Instructions for the task:
Render the listing below, from the line containing "Where should I click to: Open the hamburger" through the final line of the listing, as a Markdown table with the columns No. and Line, numbering each row and omitting blank lines.

Listed records:

******

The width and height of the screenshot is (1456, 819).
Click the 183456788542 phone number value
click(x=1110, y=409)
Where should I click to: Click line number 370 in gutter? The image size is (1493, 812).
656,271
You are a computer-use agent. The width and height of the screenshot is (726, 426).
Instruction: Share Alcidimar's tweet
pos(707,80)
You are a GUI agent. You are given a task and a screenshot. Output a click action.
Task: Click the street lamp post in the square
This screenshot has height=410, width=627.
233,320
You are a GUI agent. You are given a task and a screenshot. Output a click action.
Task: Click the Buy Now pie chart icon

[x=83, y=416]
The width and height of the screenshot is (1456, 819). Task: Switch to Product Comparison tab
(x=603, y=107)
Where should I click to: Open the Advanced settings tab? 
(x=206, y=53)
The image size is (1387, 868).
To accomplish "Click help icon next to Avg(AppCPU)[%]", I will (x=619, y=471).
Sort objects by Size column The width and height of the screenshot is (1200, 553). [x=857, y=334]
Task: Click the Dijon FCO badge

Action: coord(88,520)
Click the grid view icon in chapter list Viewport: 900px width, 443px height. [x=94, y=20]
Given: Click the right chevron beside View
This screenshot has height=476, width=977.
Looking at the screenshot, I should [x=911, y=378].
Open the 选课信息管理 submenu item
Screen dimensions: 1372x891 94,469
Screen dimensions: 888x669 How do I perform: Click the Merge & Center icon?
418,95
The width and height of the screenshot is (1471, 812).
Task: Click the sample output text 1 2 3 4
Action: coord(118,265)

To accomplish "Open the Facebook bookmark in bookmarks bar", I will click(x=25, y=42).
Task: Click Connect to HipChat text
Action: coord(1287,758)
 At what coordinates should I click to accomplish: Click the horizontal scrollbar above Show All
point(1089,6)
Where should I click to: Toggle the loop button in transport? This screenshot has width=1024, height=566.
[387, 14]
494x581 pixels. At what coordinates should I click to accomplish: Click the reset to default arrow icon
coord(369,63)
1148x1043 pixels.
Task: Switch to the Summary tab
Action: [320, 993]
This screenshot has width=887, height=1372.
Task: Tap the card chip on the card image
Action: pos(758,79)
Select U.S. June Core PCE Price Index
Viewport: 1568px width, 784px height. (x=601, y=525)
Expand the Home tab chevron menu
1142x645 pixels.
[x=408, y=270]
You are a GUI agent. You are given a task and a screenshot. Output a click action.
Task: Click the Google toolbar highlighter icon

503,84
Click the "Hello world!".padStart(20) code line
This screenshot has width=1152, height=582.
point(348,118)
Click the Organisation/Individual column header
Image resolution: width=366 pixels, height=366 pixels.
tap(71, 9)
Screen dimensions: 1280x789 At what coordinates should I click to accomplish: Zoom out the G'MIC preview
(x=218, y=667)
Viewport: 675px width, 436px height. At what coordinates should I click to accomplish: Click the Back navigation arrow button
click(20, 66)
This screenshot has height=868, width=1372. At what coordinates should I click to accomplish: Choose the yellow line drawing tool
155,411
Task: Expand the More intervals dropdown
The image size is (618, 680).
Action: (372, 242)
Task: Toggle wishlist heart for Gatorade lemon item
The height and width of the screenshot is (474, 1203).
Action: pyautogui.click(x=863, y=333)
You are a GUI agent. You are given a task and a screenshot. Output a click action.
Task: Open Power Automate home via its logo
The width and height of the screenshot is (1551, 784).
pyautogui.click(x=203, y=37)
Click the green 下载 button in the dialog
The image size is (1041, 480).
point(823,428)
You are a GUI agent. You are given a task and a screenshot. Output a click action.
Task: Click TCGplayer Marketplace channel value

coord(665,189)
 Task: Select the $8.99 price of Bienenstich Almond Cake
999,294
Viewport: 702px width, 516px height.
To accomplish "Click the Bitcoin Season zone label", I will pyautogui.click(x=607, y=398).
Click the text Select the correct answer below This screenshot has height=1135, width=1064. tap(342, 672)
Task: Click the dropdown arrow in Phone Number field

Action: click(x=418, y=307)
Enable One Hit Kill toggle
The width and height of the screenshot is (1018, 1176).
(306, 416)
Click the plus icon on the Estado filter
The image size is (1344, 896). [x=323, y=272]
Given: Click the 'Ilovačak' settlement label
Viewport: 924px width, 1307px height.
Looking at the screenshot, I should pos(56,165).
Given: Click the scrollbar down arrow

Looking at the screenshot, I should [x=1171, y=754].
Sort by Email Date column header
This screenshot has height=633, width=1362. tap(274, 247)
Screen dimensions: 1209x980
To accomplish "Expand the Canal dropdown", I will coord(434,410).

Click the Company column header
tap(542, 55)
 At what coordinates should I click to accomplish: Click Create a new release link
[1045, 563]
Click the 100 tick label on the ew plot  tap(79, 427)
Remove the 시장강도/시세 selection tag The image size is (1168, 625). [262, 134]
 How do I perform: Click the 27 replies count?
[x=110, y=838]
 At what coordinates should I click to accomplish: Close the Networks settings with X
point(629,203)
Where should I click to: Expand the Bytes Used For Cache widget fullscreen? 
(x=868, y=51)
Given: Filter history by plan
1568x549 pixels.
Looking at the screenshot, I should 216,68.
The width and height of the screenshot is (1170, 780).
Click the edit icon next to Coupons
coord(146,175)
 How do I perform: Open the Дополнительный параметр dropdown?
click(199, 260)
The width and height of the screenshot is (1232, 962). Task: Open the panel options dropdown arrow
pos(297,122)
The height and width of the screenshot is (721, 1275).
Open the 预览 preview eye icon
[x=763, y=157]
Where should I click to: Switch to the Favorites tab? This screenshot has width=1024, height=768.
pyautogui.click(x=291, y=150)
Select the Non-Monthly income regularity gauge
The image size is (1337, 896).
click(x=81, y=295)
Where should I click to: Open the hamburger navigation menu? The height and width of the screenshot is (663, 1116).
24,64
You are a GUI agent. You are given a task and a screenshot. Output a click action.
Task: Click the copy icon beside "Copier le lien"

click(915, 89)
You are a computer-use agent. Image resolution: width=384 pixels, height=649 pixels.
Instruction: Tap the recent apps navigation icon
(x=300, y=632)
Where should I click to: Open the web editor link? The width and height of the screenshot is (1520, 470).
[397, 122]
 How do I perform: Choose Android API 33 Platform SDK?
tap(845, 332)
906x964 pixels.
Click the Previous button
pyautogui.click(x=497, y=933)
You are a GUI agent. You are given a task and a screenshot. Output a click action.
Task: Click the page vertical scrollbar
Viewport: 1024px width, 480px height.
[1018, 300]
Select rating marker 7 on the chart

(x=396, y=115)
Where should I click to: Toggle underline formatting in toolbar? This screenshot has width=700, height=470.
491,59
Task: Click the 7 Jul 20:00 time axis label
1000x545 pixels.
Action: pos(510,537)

******

Problem solution:
| No. | Line |
|---|---|
| 1 | Where should I click to: Open the hamburger navigation menu? The height and width of the screenshot is (663, 1116). |
| 2 | 24,64 |
| 3 | You are a GUI agent. You are given a task and a screenshot. Output a click action. |
| 4 | Task: Click the copy icon beside "Copier le lien" |
| 5 | click(915, 89) |
| 6 | You are a computer-use agent. Image resolution: width=384 pixels, height=649 pixels. |
| 7 | Instruction: Tap the recent apps navigation icon |
| 8 | (x=300, y=632) |
| 9 | Where should I click to: Open the web editor link? The width and height of the screenshot is (1520, 470). |
| 10 | [397, 122] |
| 11 |  How do I perform: Choose Android API 33 Platform SDK? |
| 12 | tap(845, 332) |
| 13 | 906x964 pixels. |
| 14 | Click the Previous button |
| 15 | pyautogui.click(x=497, y=933) |
| 16 | You are a GUI agent. You are given a task and a screenshot. Output a click action. |
| 17 | Task: Click the page vertical scrollbar |
| 18 | Viewport: 1024px width, 480px height. |
| 19 | [1018, 300] |
| 20 | Select rating marker 7 on the chart |
| 21 | (x=396, y=115) |
| 22 | Where should I click to: Toggle underline formatting in toolbar? This screenshot has width=700, height=470. |
| 23 | 491,59 |
| 24 | Task: Click the 7 Jul 20:00 time axis label |
| 25 | 1000x545 pixels. |
| 26 | Action: pos(510,537) |